**Records to use**
# # # # #

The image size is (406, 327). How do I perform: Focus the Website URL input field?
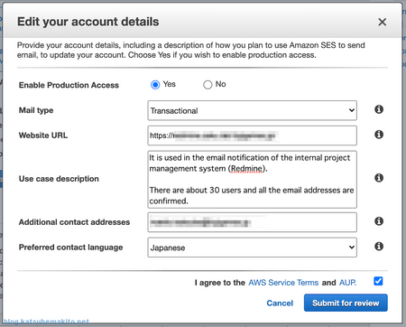[x=252, y=135]
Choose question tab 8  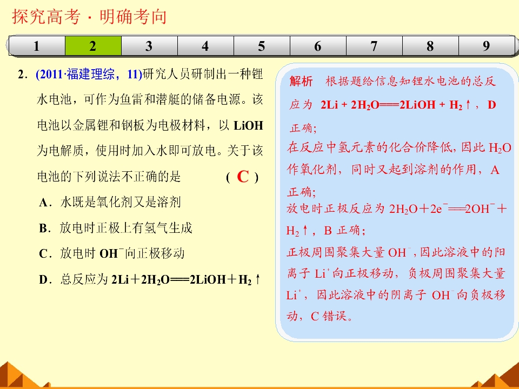(430, 45)
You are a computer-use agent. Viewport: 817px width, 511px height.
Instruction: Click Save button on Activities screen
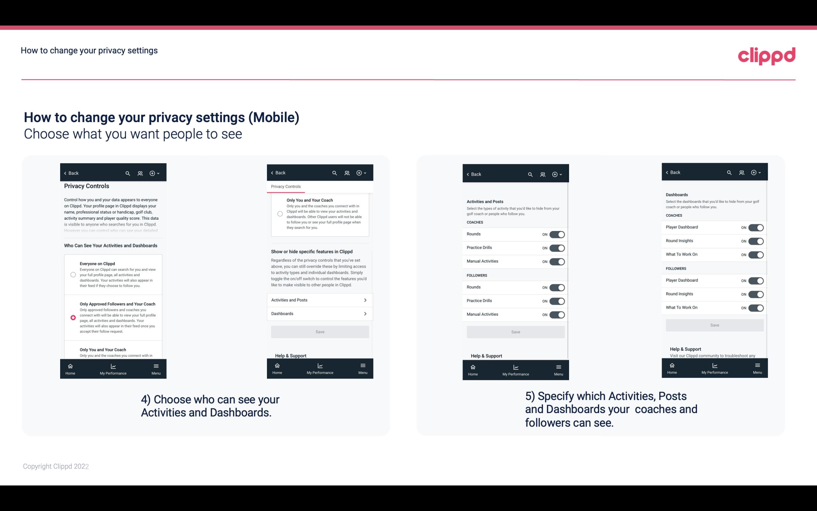(x=515, y=332)
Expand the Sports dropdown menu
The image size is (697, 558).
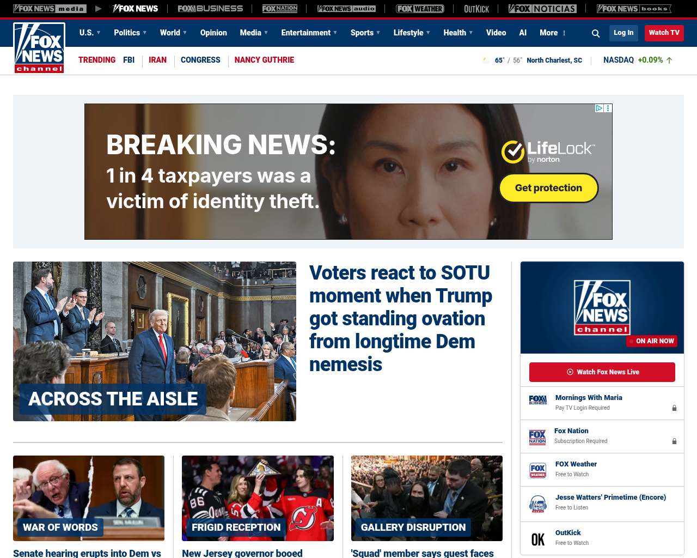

# # # # #

Pictures must be left out. Return verbatim only the lines from the line with "You are a computer-use" through the final line of the material above, including both ends.

You are a computer-use agent. Viewport: 817px width, 511px height.
Instruction: Click Save button on Activities screen
(x=515, y=332)
Expand the Sports dropdown menu
The image size is (697, 558).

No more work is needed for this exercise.